Setembro registrou marcas históricas de calor para o mês em todo o mundo, informou o serviço sobre mudança climática do programa europeu Copernicus. No Brasil, não foi diferente: Cuiabá, capital do Mato Grosso, por exemplo, chegou aos 44°C no último dia 30.
A área central do país está sob influência de uma grande massa de ar seco e quente que provoca o calor intenso, enquanto o Rio Grande do Sul vive dias não tão escaldantes — mesmo assim, há registros de mais de 30°C no norte do Estado.
Pode-se pensar que, para o Estado se manter em situação mais favorável do que boa parte do país, seja necessária a ação de alguma massa de ar frio de força fora do padrão. Mas o bloqueio é mais comum do que se pensa: tem todo ano.
Isso ocorre porque, nesta época, o RS é afetado por áreas de intensa umidade que o protegem do calor. É uma massa de ar vinda da Amazônia que entra no território gaúcho pela Argentina, causa chuvas e evita que o calor do resto do país desça para o Estado. Essa massa deixa a Amazônia e se desloca para perto da costa do Oceano Pacífico, de onde pode enveredar em direção ao sul do Brasil. Esse movimento explica por que a umidade não se propaga para Estados mais próximos ao Amazonas.
Meteorologista da Somar, Cátia Valente explica que essa diferença de clima entre o Rio Grande do Sul e as regiões Centro-Oeste e Sudeste é sazonal. São períodos em que há seca no centro do Brasil, enquanto os gaúchos desfrutam do clima mais ameno da primavera.
— Neste ano, em razão das queimadas, a temperatura, que já é elevada no Brasil central, subiu ainda mais. Tanto que a parte mais ao norte do Rio Grande do Sul, que não está tão "protegida" por essa umidade que está no Estado, também tem sofrido um pouco com o calor e a fumaça trazidos pelos ventos — explica Catia.
Algumas cidades do norte do Estado registraram temperaturas elevadas nos últimos dias em razão dos efeito, ainda que parcial, dessa onda de calor no Brasil central.
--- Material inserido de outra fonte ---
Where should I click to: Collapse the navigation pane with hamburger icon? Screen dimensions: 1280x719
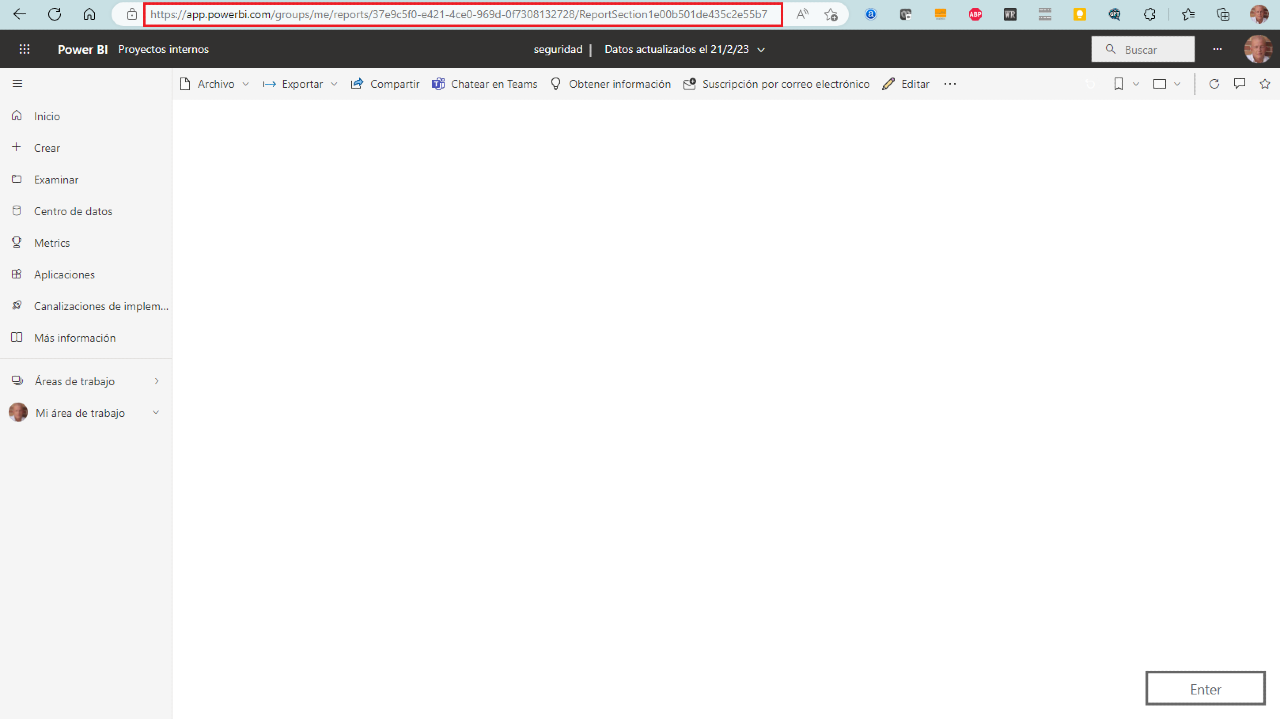tap(17, 84)
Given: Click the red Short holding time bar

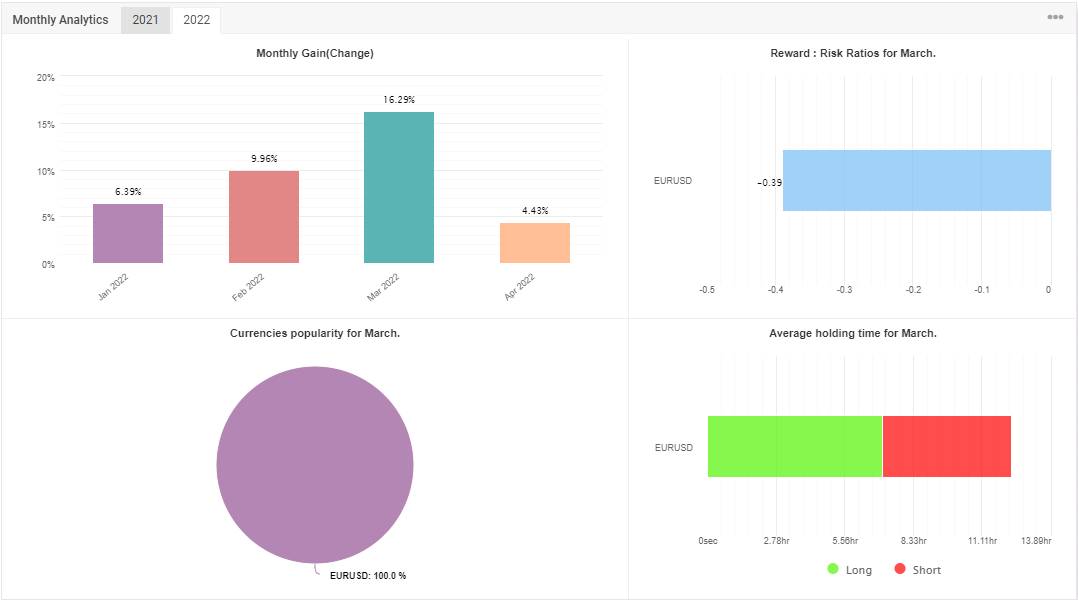Looking at the screenshot, I should coord(947,447).
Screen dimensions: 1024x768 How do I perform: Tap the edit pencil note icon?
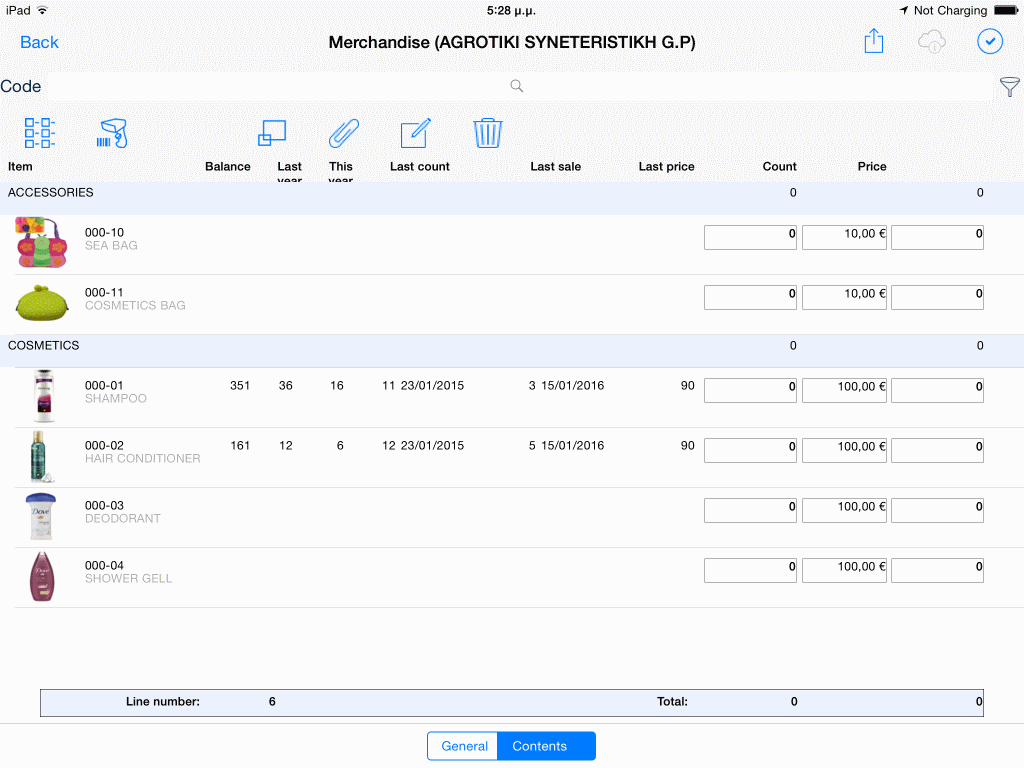point(415,133)
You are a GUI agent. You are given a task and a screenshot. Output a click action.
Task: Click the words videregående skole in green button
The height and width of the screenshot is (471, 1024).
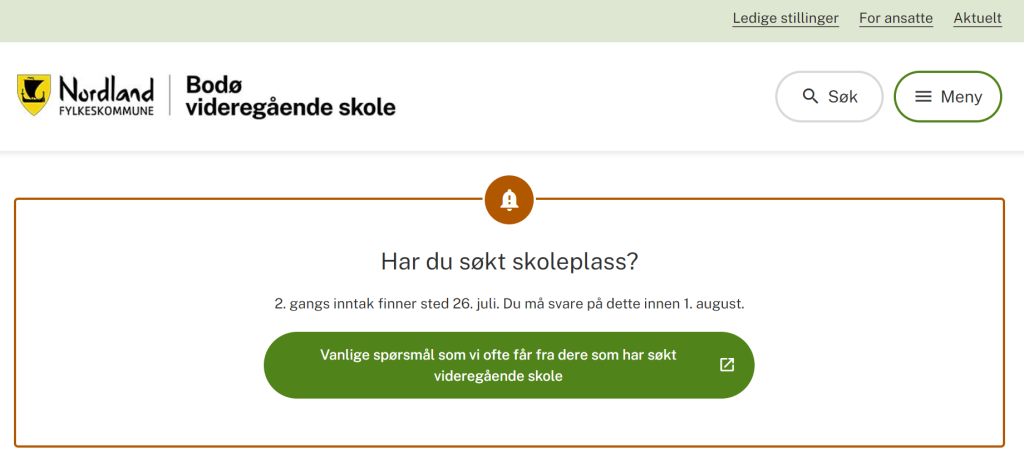(498, 376)
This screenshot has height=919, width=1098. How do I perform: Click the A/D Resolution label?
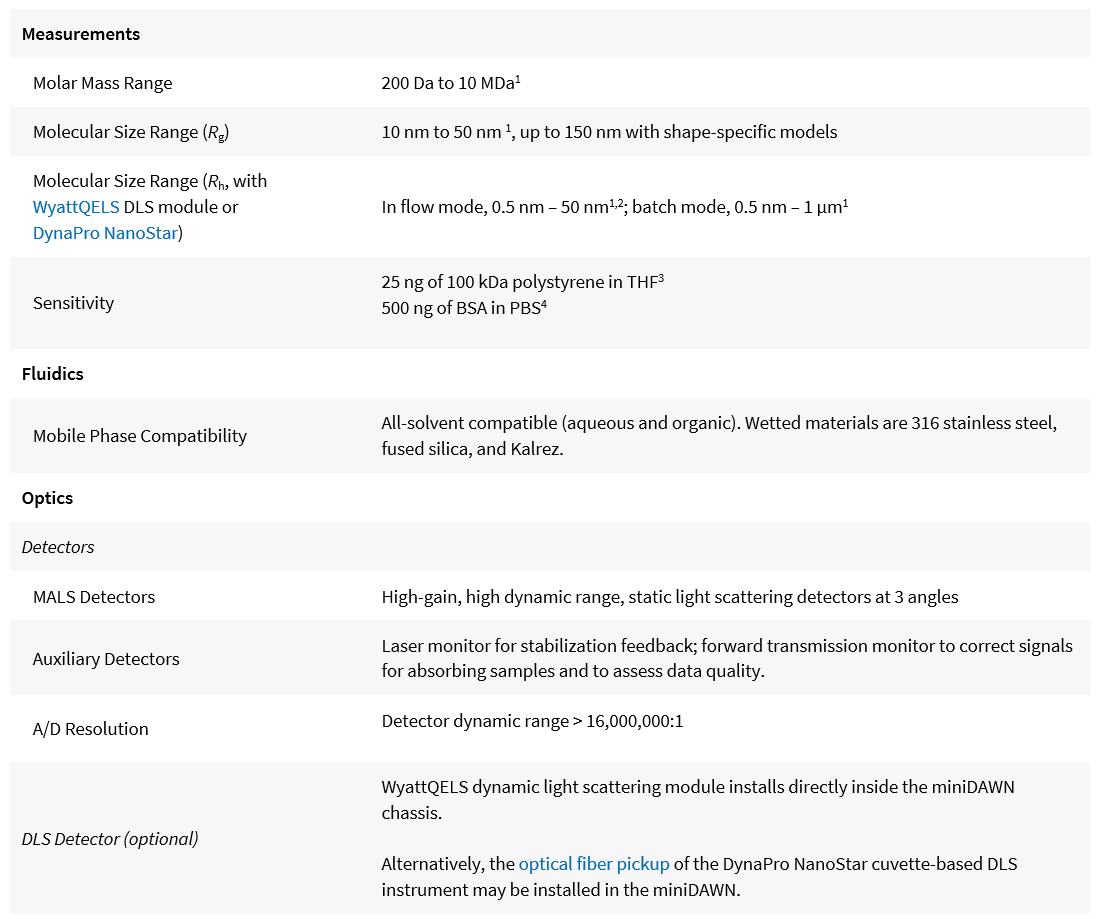point(90,729)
Na terça-feira (6), Erval Grande atingiu 34ºC, a máxima para o Rio Grande do Sul naquele dia. Em Erechim, o pico chegou a 33ºC nesta quarta-feira (7), também a temperatura mais quente no Estado.
A tendência é que já neste final de semana a área de umidade migre do Rio Grande do Sul para Sudeste e Centro-Oeste, iniciando por lá uma temporada de chuvas e temperaturas mais baixas. Essa umidade ajudará a dispersar o calor que estava estacionado no Brasil central. Isso não significa, diz Catia, que o calorão de Cuiabá virá para o Estado.
— Por ora, não há sinal de que esse calor venha para o Rio Grande do Sul. No entanto, as temperaturas devem subir bastante com a proximidade do verão, dentro de uma sazonalidade esperada — diz Cátia.
Calorão mundo afora
De acordo com o Copernicus, o período de 12 meses entre outubro de 2019 e setembro de 2020 ficou 1,28°C acima da média das temperaturas da era pré-industrial. Levando em consideração que os últimos cinco anos foram os mais quentes da história, o dado aproxima o planeta do limite de 1,5°C, a meta do Acordo de Paris.
O calor também ficou acima do normal no Oceano Ártico, destaca o programa, ao recordar que este ano a camada de gelo na região terminou o verão com a segunda menor área da história, depois da registrada em 2012.
— A combinação, em 2020, de temperaturas recordes e de uma camada de gelo a um nível reduzido evidencia a importância de melhorar o controle em uma região com aumento da temperatura mais rápido que o resto do mundo — comenta Carlo Buontempo, diretor do programa europeu sobre mudança climática.
A América do Norte também teve um setembro muito quente, sobretudo com os 49°C registrados no início do mês no condado de Los Angeles, em uma Califórnia devastada por incêndios.